Leaving good things behind can be hard. But leaving the pain of the past can be far more challenging. To some degree, we all have places in our hearts where the past is still gripping us. The pain of a loss can still bring tears, and the memory of betrayal can tighten our stomachs. We can replay scenes and rewind words over and over again.

The amount of time and energy we spend on the past robs us of time, space, and energy for the future. If you get nothing else out of this book, please, please take this warning seriously. You must let go of your past. It won’t be easy. You may need help. But wiping the slate clean may be the most important work of this time in your life. If you hold on to past pain, you may spend the rest of your life as a bitter or defeated person. God will only be able to work in a small part of your soul because it will already be full of scar tissue.

The Slivers Beneath the Skin

One day, my Bible study group was listening to a sermon by pastor Tim Keller of Redeemer Presbyterian Church in New York. The sermon was on the topic of envy. At first,  I couldn’t really think of anyone I envied to the point of sin; nevertheless, I asked God to show me if there was something lurking in a corner of my heart that I was missing.

The name that came to mind was shocking. I couldn’t even imagine why I had thought of her. She was a former business associate I had never particularly liked or admired. She seemed to me to have an overblown ego and poor work habits.
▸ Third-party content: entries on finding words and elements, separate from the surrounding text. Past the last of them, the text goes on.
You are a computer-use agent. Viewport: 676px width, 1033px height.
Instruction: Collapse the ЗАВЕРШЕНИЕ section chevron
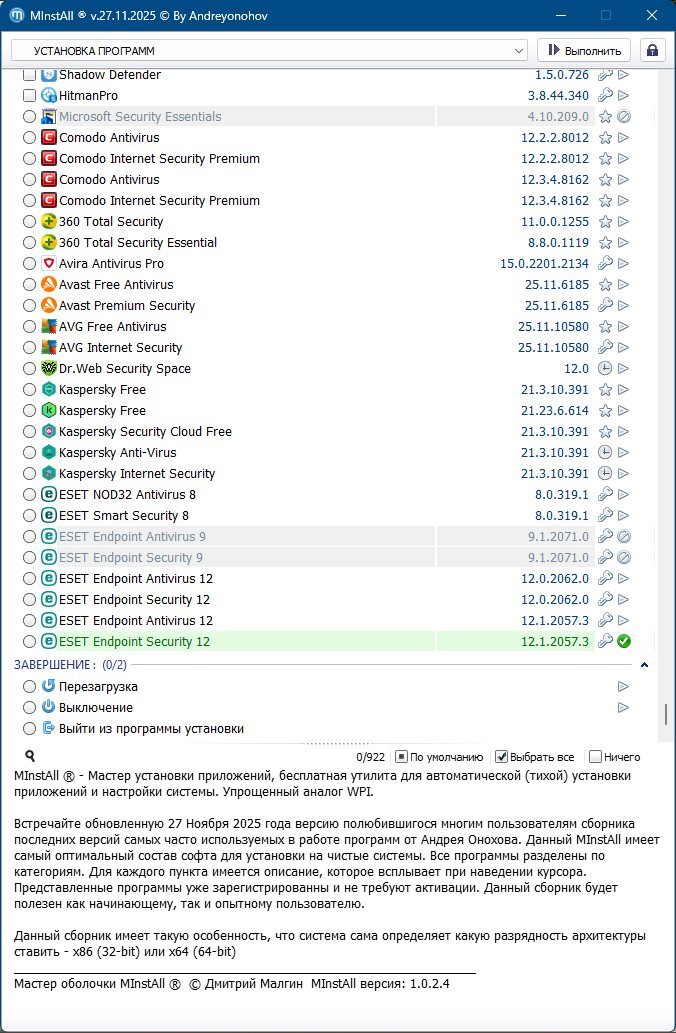click(x=644, y=665)

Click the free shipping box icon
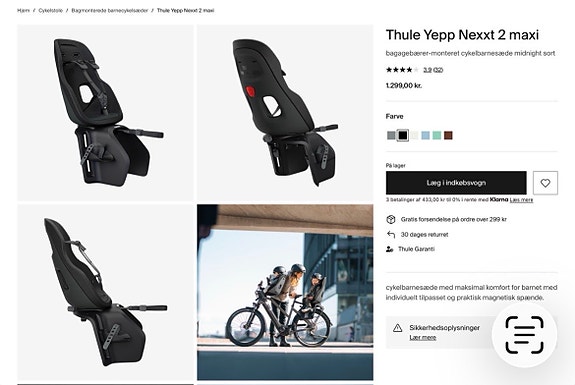(391, 219)
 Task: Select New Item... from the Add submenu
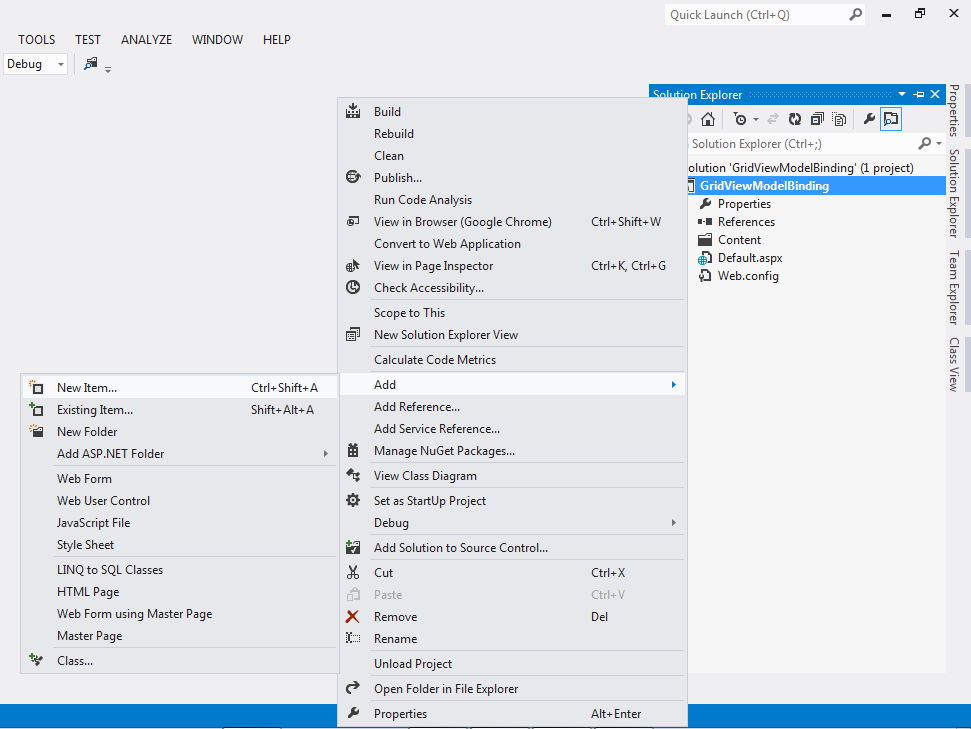click(x=87, y=388)
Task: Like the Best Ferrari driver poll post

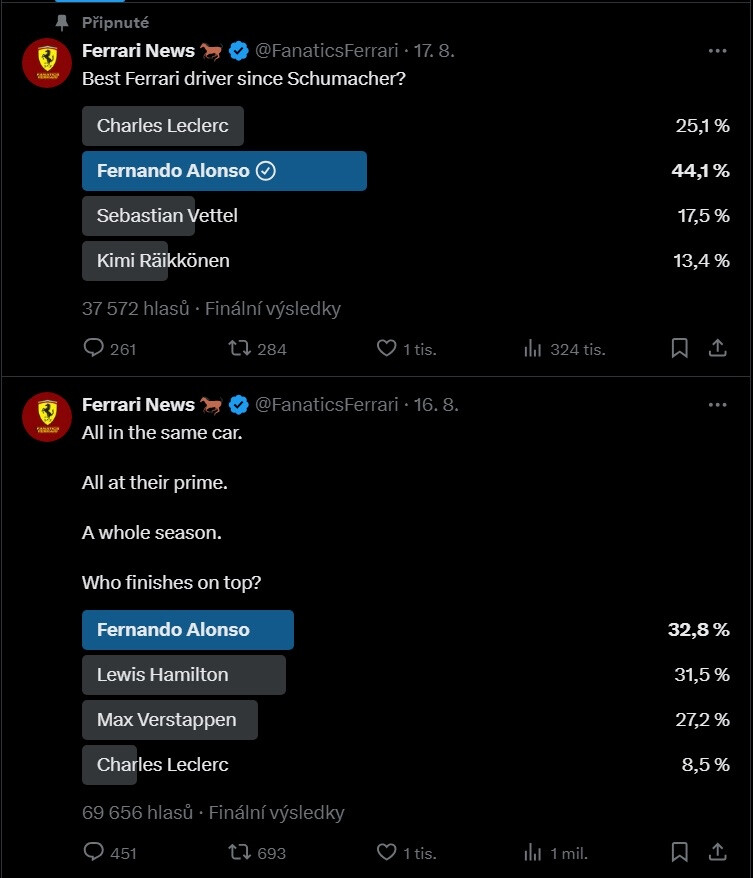Action: 406,348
But as I thought of her, I realized that she had gained the approval of someone I did admire. And there it was: envy. I resented this woman because, in my opinion, she had not “earned” the approval she received. And I resented our boss for not seeing the situation clearly.
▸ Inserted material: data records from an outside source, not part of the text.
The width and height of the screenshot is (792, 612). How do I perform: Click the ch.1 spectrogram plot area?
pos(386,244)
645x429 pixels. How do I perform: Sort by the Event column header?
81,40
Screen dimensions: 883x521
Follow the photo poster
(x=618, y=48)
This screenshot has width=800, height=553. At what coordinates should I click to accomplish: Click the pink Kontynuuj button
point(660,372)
That’s when I began to get at the root of a deep problem in my life. I was an achiever who often tried to accomplish something in order to win approval. It was a characteristic that had driven me to achieve good grades, work hard for promotions, and even write articles that would win awards. As much as I pretended to be independent and unmoved by awards or honors, I realized how deeply I needed the approval of people I admired and how deeply I hurt when I was overlooked. And if someone received what I considered undeserved approval, I often reacted with resentment.

Getting to the Truth

I wrote down this discovery in my journal and began to ask God to purge me of envy, the cancer that had probably colored more relationships than I knew. A few days later, I was praying when the name of a friend came to mind. I hadn’t thought of her for years, partially because even remembering her name brought pain. We had been very close, like sisters. I had been willing to do anything for her and had time and time again gone out of my way to support her, encourage her, and help her through tough times.